C’est au final de cet élément singulier, très marquant, que paraît surgir le rythme du long-métrage, et sa manière de progresser. Ainsi, après qu’on se soit imprégné de ce détail, on note que le but profond du film paraît être de donner à ressentir, tout du long, comment sans cesse les protagonistes s’apprêtent à en finir avec eux-mêmes et freinent tout à coup. Et à ce titre, on se prend à goûter et à vivre davantage les scènes où cet état d’esprit est suggéré, plutôt que souligné. Avec comme vecteur discret un mouvement, une attitude. Ce faisant, on a l’impression d’observer en fait le réalisateur chercher la forme la plus juste pour traduire le sentiment profond de ses personnages. Et la manière dont ils se mettent à se suivre sur un chemin menant vers une fin qu’ils choisissent, pas tout tracé.
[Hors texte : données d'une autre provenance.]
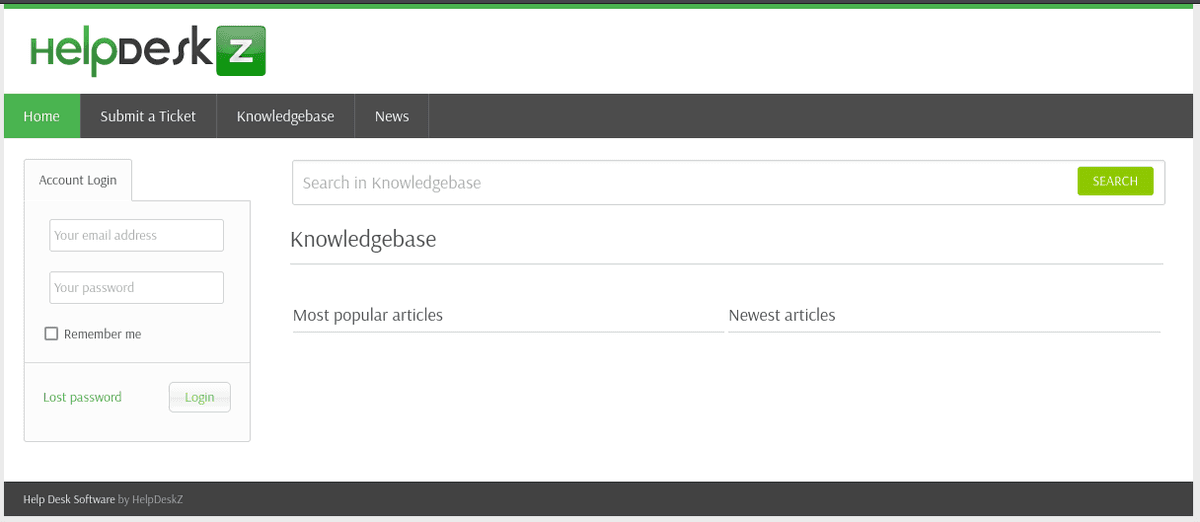1200x522 pixels.
Task: Click the HelpDeskZ logo image
Action: coord(147,52)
Le long-métrage An evening song for three voices du réalisateur américain Graham Swon s’attache lui au rapport entre une poétesse acclamée proche de la folie, son mari auteur d’horreur et une jeune femme partiellement brûlée engagée par eux comme servante, dans le Midwest à la toute fin des années 30. Au sein de ce film-ci, la forme fait la part belle aux surimpressions, et aux couleurs vives même dans les séquences où le cadre est plus sombre. Tout en gardant des ombres sur les bords des images, comme pour grossir les détails présents au centre. Afin de lier ces éléments, la caméra reste très mobile.
Lorsqu’on l’observe faire un traveling arrière et capter trois silhouettes cheminantes, aux pas incertains, on songe à Béla Tarr. Lorsqu’on la voit ensuite tournoyer, c’est Terrence Malick qui vient en tête. Mais très vite, on se détache un peu d’elle et de la virtuosité dont elle essaye de faire montre. Et on observe comment elle s’échine à faire fonctionner les ingrédients de la mise en scène les uns avec les autres, dans le but d’être au service de l’histoire racontée. Le but est totalement atteint dans certains scènes, qui éblouissent. On pense en premier lieu au long récit de rêve fait par Martha, la servante. Dans cette séquence, le long-métrage atteint à l’abstrait et à la transcendance. C’est qu’il adjoint à ses procédés de mise en scène la voix de la magnifique actrice Deragh Campbell. Tenant fermement et justement une même note, elle fascine. En de tels instants, on observe le film se tailler une voie pour ouvrir des portes sur ce qui anime profondément ses personnages. Et par instants, le mélange qu’il opère donne sur des abymes vertigineux, et touche du doigt des frontières entre la vie et autre chose. On aime aussi cette fin toute de go, énonçant que la situation de départ a subi des changements en mettant en avant le naturel avec lequel ils se sont produits.
Au sein de cette Compétition pour le Grand Prix Janine Bazin, en cette année 2023 au sein des Entrevues, on est par ailleurs moins sensible, personnellement, aux choix de Laura Ferrés pour la quête familiale, existentielle, féminine et photographique qu’elle trace dans La imatge permanent. Mais davantage à l’itinéraire du personnage de Berman’s march, observé par le duo Joshua Pikovsky et Jordan Tetewsky : lui part en week-end, destination forêt, en voiture sur une route des Etats-Unis de nos jours. L’occasion de se confronter à l’imprévu, lors de ses arrêts, et au temps qui a passé, lorsqu’il retrouve ses connaissances au final. Et l’occasion de voguer au gré de petits événements très révélateurs croqués avec une belle patience.